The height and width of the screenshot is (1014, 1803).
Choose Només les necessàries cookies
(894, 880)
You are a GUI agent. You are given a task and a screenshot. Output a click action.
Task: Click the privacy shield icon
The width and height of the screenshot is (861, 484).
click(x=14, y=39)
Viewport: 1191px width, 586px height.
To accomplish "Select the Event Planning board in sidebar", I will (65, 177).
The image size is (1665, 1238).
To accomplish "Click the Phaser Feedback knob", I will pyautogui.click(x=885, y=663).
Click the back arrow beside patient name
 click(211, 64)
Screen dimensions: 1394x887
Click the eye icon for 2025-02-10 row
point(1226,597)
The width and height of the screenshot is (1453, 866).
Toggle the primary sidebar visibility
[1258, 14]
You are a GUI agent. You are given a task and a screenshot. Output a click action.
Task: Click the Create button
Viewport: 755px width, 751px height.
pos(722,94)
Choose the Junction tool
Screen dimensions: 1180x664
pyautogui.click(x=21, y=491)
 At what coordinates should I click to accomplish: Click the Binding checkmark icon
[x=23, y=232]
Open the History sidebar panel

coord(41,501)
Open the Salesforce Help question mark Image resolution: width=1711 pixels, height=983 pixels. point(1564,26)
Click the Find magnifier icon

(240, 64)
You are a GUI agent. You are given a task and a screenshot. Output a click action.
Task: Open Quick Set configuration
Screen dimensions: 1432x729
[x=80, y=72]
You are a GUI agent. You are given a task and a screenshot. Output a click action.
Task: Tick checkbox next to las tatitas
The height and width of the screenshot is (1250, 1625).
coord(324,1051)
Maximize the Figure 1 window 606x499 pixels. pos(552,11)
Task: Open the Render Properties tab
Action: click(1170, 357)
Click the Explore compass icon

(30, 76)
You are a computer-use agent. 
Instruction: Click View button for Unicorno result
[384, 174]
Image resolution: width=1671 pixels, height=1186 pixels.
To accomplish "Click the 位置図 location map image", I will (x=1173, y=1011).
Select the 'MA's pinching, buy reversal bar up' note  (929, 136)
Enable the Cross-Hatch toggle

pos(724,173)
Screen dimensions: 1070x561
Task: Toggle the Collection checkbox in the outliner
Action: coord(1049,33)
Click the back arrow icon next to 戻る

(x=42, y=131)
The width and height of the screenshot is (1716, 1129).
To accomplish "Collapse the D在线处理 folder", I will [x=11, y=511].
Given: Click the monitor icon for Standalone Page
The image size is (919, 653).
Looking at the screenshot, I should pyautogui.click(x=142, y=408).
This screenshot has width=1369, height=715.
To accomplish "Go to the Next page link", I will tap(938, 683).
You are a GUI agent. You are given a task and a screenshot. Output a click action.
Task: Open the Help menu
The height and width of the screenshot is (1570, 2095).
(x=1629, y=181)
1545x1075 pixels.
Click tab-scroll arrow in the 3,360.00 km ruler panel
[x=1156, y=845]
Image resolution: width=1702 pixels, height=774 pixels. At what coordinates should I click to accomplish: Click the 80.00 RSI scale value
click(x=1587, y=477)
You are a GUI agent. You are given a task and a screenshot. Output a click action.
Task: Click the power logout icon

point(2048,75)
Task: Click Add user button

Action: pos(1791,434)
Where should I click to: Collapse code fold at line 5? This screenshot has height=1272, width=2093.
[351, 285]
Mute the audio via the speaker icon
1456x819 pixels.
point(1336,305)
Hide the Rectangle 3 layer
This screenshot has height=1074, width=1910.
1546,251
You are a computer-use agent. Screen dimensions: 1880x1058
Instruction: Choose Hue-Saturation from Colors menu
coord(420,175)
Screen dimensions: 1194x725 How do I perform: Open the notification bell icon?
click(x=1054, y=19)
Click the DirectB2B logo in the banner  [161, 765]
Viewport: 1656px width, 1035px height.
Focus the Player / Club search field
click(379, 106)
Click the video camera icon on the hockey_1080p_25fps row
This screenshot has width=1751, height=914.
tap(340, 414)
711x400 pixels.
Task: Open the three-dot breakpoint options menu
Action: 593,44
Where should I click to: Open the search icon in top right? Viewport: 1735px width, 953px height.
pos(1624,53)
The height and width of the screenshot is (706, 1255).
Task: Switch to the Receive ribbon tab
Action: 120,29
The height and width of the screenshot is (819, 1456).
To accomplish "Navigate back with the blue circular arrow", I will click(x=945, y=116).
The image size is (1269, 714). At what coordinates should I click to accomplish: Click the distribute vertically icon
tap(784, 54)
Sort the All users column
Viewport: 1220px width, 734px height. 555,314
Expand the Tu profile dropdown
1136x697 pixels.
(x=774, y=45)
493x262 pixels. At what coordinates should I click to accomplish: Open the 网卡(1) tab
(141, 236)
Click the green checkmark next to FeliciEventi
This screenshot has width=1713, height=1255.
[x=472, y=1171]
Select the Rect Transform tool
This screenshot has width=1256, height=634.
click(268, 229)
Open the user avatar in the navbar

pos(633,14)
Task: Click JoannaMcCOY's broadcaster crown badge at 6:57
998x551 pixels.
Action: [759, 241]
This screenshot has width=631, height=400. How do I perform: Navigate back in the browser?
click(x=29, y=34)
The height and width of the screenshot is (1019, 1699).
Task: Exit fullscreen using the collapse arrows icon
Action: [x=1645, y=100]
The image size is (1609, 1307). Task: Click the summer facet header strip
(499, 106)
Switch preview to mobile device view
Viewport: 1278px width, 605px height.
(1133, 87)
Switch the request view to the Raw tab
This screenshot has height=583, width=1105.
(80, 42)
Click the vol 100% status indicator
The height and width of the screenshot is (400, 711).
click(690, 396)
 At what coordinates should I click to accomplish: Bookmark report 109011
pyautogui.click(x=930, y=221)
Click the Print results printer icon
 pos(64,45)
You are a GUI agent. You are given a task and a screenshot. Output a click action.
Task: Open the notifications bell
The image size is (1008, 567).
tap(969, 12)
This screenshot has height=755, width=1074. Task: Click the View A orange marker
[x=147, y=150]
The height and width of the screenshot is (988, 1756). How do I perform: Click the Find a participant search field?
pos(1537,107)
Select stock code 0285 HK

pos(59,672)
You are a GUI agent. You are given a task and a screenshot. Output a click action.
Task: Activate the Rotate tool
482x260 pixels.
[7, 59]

Work order
Starting at the top of the listing above, write out every line exactly as it appears.

Task result
The height and width of the screenshot is (1014, 1803).
Choose Només les necessàries cookies
(894, 880)
You are a GUI agent. You are given a task and a screenshot. Output a click action.
Task: Click the privacy shield icon
The width and height of the screenshot is (861, 484).
click(x=14, y=39)
Viewport: 1191px width, 586px height.
To accomplish "Select the Event Planning board in sidebar", I will (65, 177).
The image size is (1665, 1238).
To accomplish "Click the Phaser Feedback knob", I will pyautogui.click(x=885, y=663).
Click the back arrow beside patient name
 click(211, 64)
Screen dimensions: 1394x887
Click the eye icon for 2025-02-10 row
point(1226,597)
The width and height of the screenshot is (1453, 866).
Toggle the primary sidebar visibility
[1258, 14]
You are a GUI agent. You are given a task and a screenshot. Output a click action.
Task: Click the Create button
Viewport: 755px width, 751px height.
pos(722,94)
Choose the Junction tool
Screen dimensions: 1180x664
pyautogui.click(x=21, y=491)
 At what coordinates should I click to accomplish: Click the Binding checkmark icon
[x=23, y=232]
Open the History sidebar panel

coord(41,501)
Open the Salesforce Help question mark Image resolution: width=1711 pixels, height=983 pixels. point(1564,26)
Click the Find magnifier icon

(240, 64)
You are a GUI agent. You are given a task and a screenshot. Output a click action.
Task: Open Quick Set configuration
Screen dimensions: 1432x729
[x=80, y=72]
You are a GUI agent. You are given a task and a screenshot. Output a click action.
Task: Tick checkbox next to las tatitas
The height and width of the screenshot is (1250, 1625).
coord(324,1051)
Maximize the Figure 1 window 606x499 pixels. pos(552,11)
Task: Open the Render Properties tab
Action: click(1170, 357)
Click the Explore compass icon

(30, 76)
You are a computer-use agent. 
Instruction: Click View button for Unicorno result
[384, 174]
Image resolution: width=1671 pixels, height=1186 pixels.
To accomplish "Click the 位置図 location map image", I will (x=1173, y=1011).
Select the 'MA's pinching, buy reversal bar up' note  (929, 136)
Enable the Cross-Hatch toggle

pos(724,173)
Screen dimensions: 1070x561
Task: Toggle the Collection checkbox in the outliner
Action: coord(1049,33)
Click the back arrow icon next to 戻る

(x=42, y=131)
The width and height of the screenshot is (1716, 1129).
To accomplish "Collapse the D在线处理 folder", I will [x=11, y=511].
Given: Click the monitor icon for Standalone Page
The image size is (919, 653).
Looking at the screenshot, I should pyautogui.click(x=142, y=408).
This screenshot has width=1369, height=715.
To accomplish "Go to the Next page link", I will tap(938, 683).
You are a GUI agent. You are given a task and a screenshot. Output a click action.
Task: Open the Help menu
The height and width of the screenshot is (1570, 2095).
(x=1629, y=181)
1545x1075 pixels.
Click tab-scroll arrow in the 3,360.00 km ruler panel
[x=1156, y=845]
Image resolution: width=1702 pixels, height=774 pixels. At what coordinates should I click to accomplish: Click the 80.00 RSI scale value
click(x=1587, y=477)
You are a GUI agent. You are given a task and a screenshot. Output a click action.
Task: Click the power logout icon

point(2048,75)
Task: Click Add user button

Action: pos(1791,434)
Where should I click to: Collapse code fold at line 5? This screenshot has height=1272, width=2093.
[351, 285]
Mute the audio via the speaker icon
1456x819 pixels.
point(1336,305)
Hide the Rectangle 3 layer
This screenshot has height=1074, width=1910.
1546,251
You are a computer-use agent. Screen dimensions: 1880x1058
Instruction: Choose Hue-Saturation from Colors menu
coord(420,175)
Screen dimensions: 1194x725 How do I perform: Open the notification bell icon?
click(x=1054, y=19)
Click the DirectB2B logo in the banner  [161, 765]
Viewport: 1656px width, 1035px height.
Focus the Player / Club search field
click(379, 106)
Click the video camera icon on the hockey_1080p_25fps row
This screenshot has width=1751, height=914.
tap(340, 414)
711x400 pixels.
Task: Open the three-dot breakpoint options menu
Action: 593,44
Where should I click to: Open the search icon in top right? Viewport: 1735px width, 953px height.
pos(1624,53)
The height and width of the screenshot is (706, 1255).
Task: Switch to the Receive ribbon tab
Action: 120,29
The height and width of the screenshot is (819, 1456).
To accomplish "Navigate back with the blue circular arrow", I will click(x=945, y=116).
The image size is (1269, 714). At what coordinates should I click to accomplish: Click the distribute vertically icon
tap(784, 54)
Sort the All users column
Viewport: 1220px width, 734px height. 555,314
Expand the Tu profile dropdown
1136x697 pixels.
(x=774, y=45)
493x262 pixels. At what coordinates should I click to accomplish: Open the 网卡(1) tab
(141, 236)
Click the green checkmark next to FeliciEventi
This screenshot has width=1713, height=1255.
[x=472, y=1171]
Select the Rect Transform tool
This screenshot has width=1256, height=634.
click(268, 229)
Open the user avatar in the navbar

pos(633,14)
Task: Click JoannaMcCOY's broadcaster crown badge at 6:57
998x551 pixels.
Action: [759, 241]
This screenshot has width=631, height=400. How do I perform: Navigate back in the browser?
click(x=29, y=34)
The height and width of the screenshot is (1019, 1699).
Task: Exit fullscreen using the collapse arrows icon
Action: [x=1645, y=100]
The image size is (1609, 1307). Task: Click the summer facet header strip
(499, 106)
Switch preview to mobile device view
Viewport: 1278px width, 605px height.
(1133, 87)
Switch the request view to the Raw tab
This screenshot has height=583, width=1105.
(80, 42)
Click the vol 100% status indicator
The height and width of the screenshot is (400, 711).
click(690, 396)
 At what coordinates should I click to accomplish: Bookmark report 109011
pyautogui.click(x=930, y=221)
Click the Print results printer icon
 pos(64,45)
You are a GUI agent. You are given a task and a screenshot. Output a click action.
Task: Open the notifications bell
The image size is (1008, 567).
tap(969, 12)
This screenshot has height=755, width=1074. Task: Click the View A orange marker
[x=147, y=150]
The height and width of the screenshot is (988, 1756). How do I perform: Click the Find a participant search field?
pos(1537,107)
Select stock code 0285 HK

pos(59,672)
You are a GUI agent. You are given a task and a screenshot. Output a click action.
Task: Activate the Rotate tool
482x260 pixels.
[7, 59]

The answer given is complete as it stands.